Beestjes hebben meestal niet voor niets de naam gekregen die ze dragen. Vaak past deze bij ze als een oude jas. Zoals bij deze lieveling. Dit vlindertje kwam zelfs even bij mij zitten.
Het was opnieuw warm deze dag. De hittegolf was een feit. Ik was daarom vroeg in de morgen al bezig in de moestuin. Een routineklus. Het bedje met prei aan het schoonmaken. Hierbij komen dan van allerlei beestjes tevoorschijn. Uit de grond.
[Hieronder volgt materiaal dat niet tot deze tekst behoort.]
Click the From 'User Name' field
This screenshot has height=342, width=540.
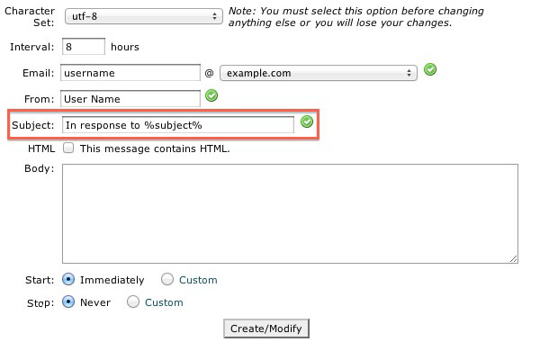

Ik zag een wolfspin wegsprinten. Maar er kwam ook een vlindertje aanfladderen. Uit het niets. Ze ging op de zwarte ton zitten waar ik het onkruid in deed. Net nog een beetje in de zon. Lekker warm. Het was een lieveling. Achteraf leek het wel mijn lieveling.
Opschuiven
Het vlindertje bleef op de ton zitten, maar schoof steeds meer naar mij op. Ik probeerde haar niet te storen en bleef een beetje uit de buurt. Lieveling had echter andere plannen. Ze wilde dichterbij komen. Ze ging op de grond zitten waar ik aan het werk was. Ik stak mijn hand uit. En toen gebeurde wat ik nooit had verwacht. De lieveling kwam op mijn hand zitten. We keken elkaar aan. Ik praatte wat, zoals je dat doet tegen een baby. Ze bleef een minuutje en koos vervolgens het hazenpad. Wat een lieveling.